# Test Prop Cycle And Body Fat



## outlaw7 (Nov 21, 2009)

hiya guys..
I think i am gonna need your help,i want to start a test prop only cylce i might throw some clen with it if i am gonna get it from me source,The reason i want to do clen with test because me body fat is too high at the moment,i have some ephidrine aswel..few months back i posted a thread of tren and test but some pros on this site told me to don't use tren because i am just newbie..basically i just want to get a little lean with huge muscles,i will appreciate any advice from you guys
my stats:
age 25
bf 21%
225lbs
6 feet


----------



## outlaw7 (Nov 22, 2009)

is anyone out here is gonna reply to me.plz


----------



## Gazhole (Nov 22, 2009)

This is basically exactly the same as your other threads, so id bet my money on you getting exactly the same answers.
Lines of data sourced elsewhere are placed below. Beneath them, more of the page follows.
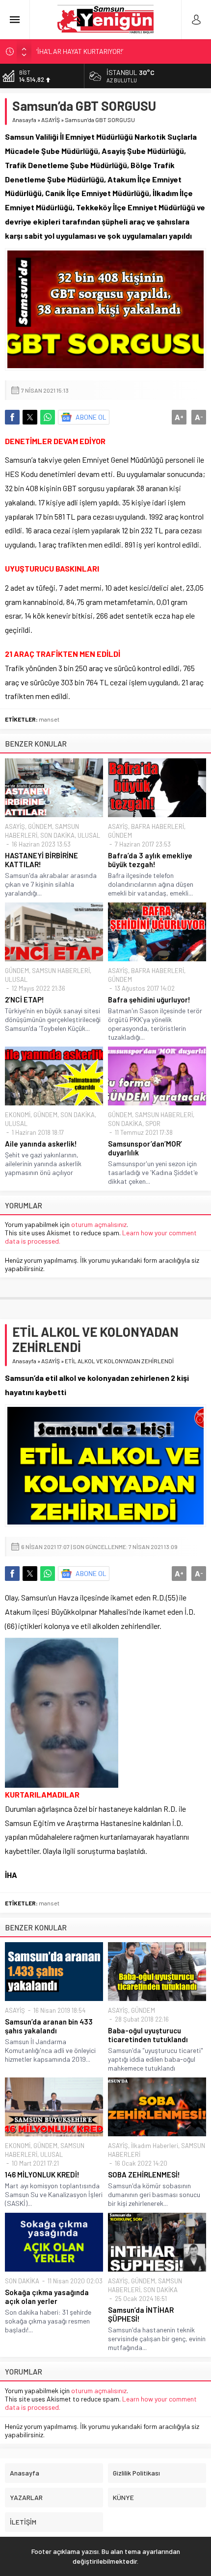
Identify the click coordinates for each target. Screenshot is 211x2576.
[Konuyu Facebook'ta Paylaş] (12, 417)
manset (49, 719)
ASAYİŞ (50, 119)
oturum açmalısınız (99, 1224)
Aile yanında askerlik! (41, 1143)
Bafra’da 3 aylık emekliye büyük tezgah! (150, 860)
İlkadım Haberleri (154, 2146)
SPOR (152, 1123)
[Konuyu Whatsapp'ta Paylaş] (47, 417)
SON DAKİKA (57, 835)
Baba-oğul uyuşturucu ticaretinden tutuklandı (148, 2035)
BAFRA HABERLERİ (157, 826)
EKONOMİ (17, 1115)
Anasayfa (24, 119)
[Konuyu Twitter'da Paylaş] (30, 417)
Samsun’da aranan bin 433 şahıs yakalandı (49, 2026)
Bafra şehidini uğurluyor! (149, 999)
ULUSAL (89, 835)
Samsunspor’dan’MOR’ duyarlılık (145, 1148)
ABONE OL (91, 417)
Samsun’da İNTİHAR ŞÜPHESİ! (141, 2314)
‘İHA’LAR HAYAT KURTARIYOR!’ (79, 51)
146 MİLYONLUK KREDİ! (42, 2174)
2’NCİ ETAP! (24, 999)
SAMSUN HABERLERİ (61, 971)
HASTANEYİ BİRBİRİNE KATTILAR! (41, 860)
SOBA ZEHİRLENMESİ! (144, 2174)
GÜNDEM (40, 826)
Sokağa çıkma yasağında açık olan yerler (47, 2296)
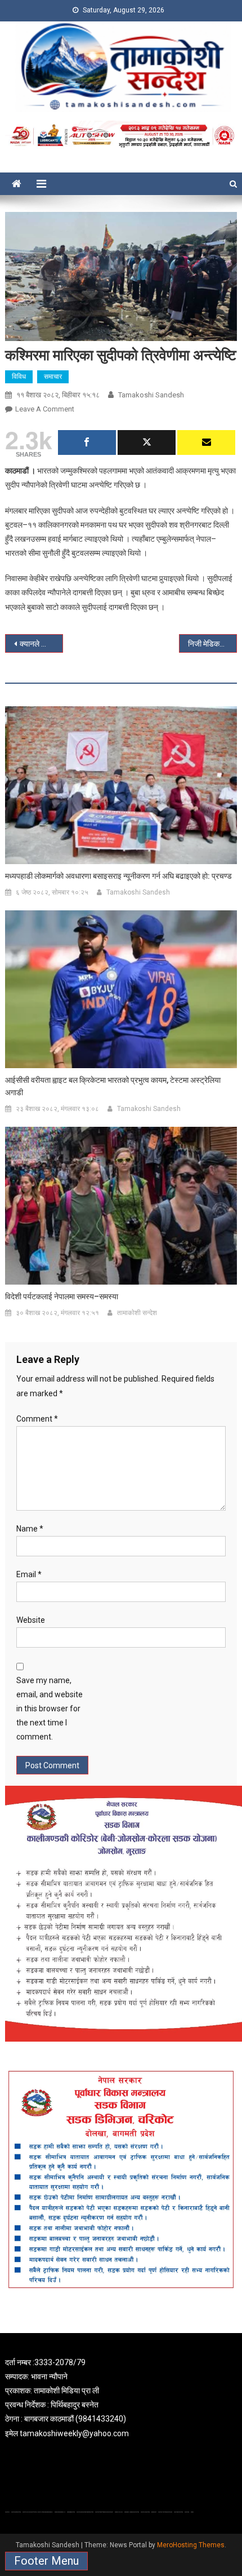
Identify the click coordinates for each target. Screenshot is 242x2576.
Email (29, 1574)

How are your macronutrients broken down?

What is a typical day's diet?

Are you running enough of a caloric deficit?

How long have you been cutting using the above stats?

What have your results been in this time?

Whats your training program look like?


----------



## outlaw7 (Nov 22, 2009)

hey pal...
Thanks for your time..well its not exactly like me other thread because i wanted to take trenbolone enathate with test prop,so some guy here adviced that don't use trenbolone coz my body fat is too high for tren ,he suggested just do test prop only cycle,newaiyz i tried to lose some fat few months back after posting my thread,i was on low calorie diet but i lost more muscles then fat,now i am back on this sort of diet to gain back muscles:-


	Meal 1 	Quantity 	
	Egg whites 	5 	
	Oat Meal (Cup) 	2 c. 	
	Skim Milk (Glass) 	1 	
	Apple 	1 	
	Total 	  	552 	

	Meal 2 	Quantity 
	Chicken Breast 	6 oz. 	
	Cottage Cheese 	1/2 c
	Garden Salad 	1c 	
	Total 	  	417 	

	Meal 3 	Quantity 	
	Tuna 	6 oz
	Apple 	2 	
	Oat Meal (Cup) 2
	Total 	  	774

	Meal 4 	Quantity 	
	Whey Supplement 	50 grams 	
	Banana 	2 	
	Total 	  	430 	

	Meal 5 	Quantity 	

	Salmon 	6 oz
	Oat Meal (Cup) 2	
	Total 	  	614 	

	Meal 6 	Quantity 	
	Cottage Cheese 	1c
	Banana 	2 	
	Oat Meal (Cup) 	2 c
	Total 	  	710 
I go to gym 3 times a week gonna start 4 times becuse i just reduced some hours from work,what is i work in a call centre so have to sit on me arse for 8-10 hours i am okay from every where else apart from me stomach my 3 days workout plan is:-
monday: chest(16 sets) +triceps(9 sets)
tuesday:legs(12-15sets)+shoulders(15 sets)
wednesday:back(12sets)+biceps(9sets)
30 mins cardio 3 days after workout.
I just want to gain some muscle size and just want to get a little lean,if i use test prop itself is my body fat gonna go down??
Your expert advice is appreciated.cheers


----------



## Built (Nov 22, 2009)

What are your total calories and total grams of protein, carb and fat from that diet?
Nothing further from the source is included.